The notebook is present under the directory notebooks/
whose file structure is as follows:
notebooks/
├── data
└── src
└── honeycomb_analysis.ipynb
The data
directory is not present upon a fresh clone of the repo. Create this directory manually by running:
mkdir notebooks/data
To run the notebook, firstly, the data must be placed in the notebooks/data
directory.
If raw data is being used, place the data (TIFF images) in the directory notebooks/data/<dataset>/tiff
,
where <dataset>
follows the same naming convention as explained in the previous subsection.
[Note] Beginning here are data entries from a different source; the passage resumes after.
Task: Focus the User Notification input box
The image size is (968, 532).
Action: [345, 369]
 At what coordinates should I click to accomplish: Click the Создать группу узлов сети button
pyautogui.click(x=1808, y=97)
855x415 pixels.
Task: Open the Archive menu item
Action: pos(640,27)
If histogram thresholded data is being used, then the data needs to be placed in the directory notebooks/data/<dataset>/hist_threshold/tiff
.
If plastic base segmented data is being used, then the data needs to be placed in the directory notebooks/data/<dataset>/plastic_base_masked/tiff
.
Then, the desired section in the notebook can be run to perform the required task on the data. The output TIFF images of running a task are saved in the directory notebooks/data/<dataset>/<task>/tiff
.
A video sweep of the output is saved in notebooks/data/<dataset>/<task>/<dataset>.mp4
For example, if histogram thresholding is run on the dataset s_1
, the data (raw TIFF images) needs to be placed in the directory notebooks/data/s_1/tiff
. The resulting TIFF images are saved in notebooks/data/s_1/hist_threshold/tiff
and the resulting video sweep is saved as notebooks/data/s_1/hist_threshold/s_1.mp4
.
By default, all datasets present in the notebooks/data
directory get processed by each step in the notebook. To selectively run the code on particular datasets, modify global list variable datasets
.
For example, if you want to process the s_1
and s_1o5
datasets only, then the datasets
list should look like:
datasets = ['s_1', 's_1o5']